Sam yeli iyice şaşırdı ve sıcak esmeyi sürdürüyordu. Dalgalar kıyıyı döverken de sam yeli, kumu da ısıtıyordu. Mayası katılmış hamur gibi, tüm canlıları yoğurdu geçti.
Canlanmak için, suya girdik, epeyce su içinde kaldık. Yaprak gibi solduk. Suyun içinde biraz olsun kendimize geldik. Kuşlar bile, dereye indiler ve suya girip yıkandılar. Dere kenarındaki bitkiler hariç hemen hepsinin yaprakları soldu. Kır çiçekleri de boyunlarını büktüler.
Güneş çekildikten sonra eve geldik. Hava kararmadan gülleri ısladık. Diplerine su döktük. Sam yelinden etkilenmemelerini sağlamak istedik. Sabaha kadar, çiçeklerinin dökülmemesi için suyu fazla verdik. Kar düşmüş gibi yapraklar sarktı. Kendilerini ayakta tutamadılar. Ağaçlar ne yapacaklarını şaşırmış durumda, sebzeler pes etmiş hâldeler.
Domateslerin dalları solmuş, meyvelerini tutamıyorlar. Marul ve maydanoz dünyadan vazgeçmiş durumda. Meyvelerin ağızları eğrilmiş bir hâlde. Sam yeli fırtınası esti savurdu, gerçekten bitkileri kavurdu. Böyle bir fırtınayı iki gün çektik.
Samyelinden bir şey beklemiyorduk, yakamıza gül takmayacaktı ama bahçeyi de bu kadar perişan hâle getirmeseydi.
Rüzgâr esiyor, bazen sert vuruyor fakat kurutmuyor. Sam yeli öyle değil, hem esiyor ve de kurutuyor. Kuruyan bitkiye yapılacak bir şey olmadığını biliyoruz. Dallarını kesip yeniden yeşilliğini oluşturacağını söyleyenler olduysa da uygulama aynı şeyi söylemedi.

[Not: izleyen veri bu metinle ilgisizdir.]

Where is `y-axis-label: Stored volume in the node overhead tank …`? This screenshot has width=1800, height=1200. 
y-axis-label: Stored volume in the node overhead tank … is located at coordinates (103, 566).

İki gün sonra, Kardeşim “Buyurun bahçeye” dedi.
Bahçeye ürkek adımlarla indik. Olayı anlamıştık. Sam yeli bahçeyi perişan etmişti. Kuruma ileri derecedeydi. Yapılacak olan kuruyan dalları kesip köklerinin yeşermesini beklemek. Belki bir ay bekledik ve bitkiler tamamen kurudu.
Kuruyan tüm fındık ocaklarını kestik. Öylece bıraktık. Dallar iyice kuruduktan sonra kesip odun edip kenara yığdık.
Yağmurlardan sonra kökleme alıp fındık ocaklarını yeniden diktik.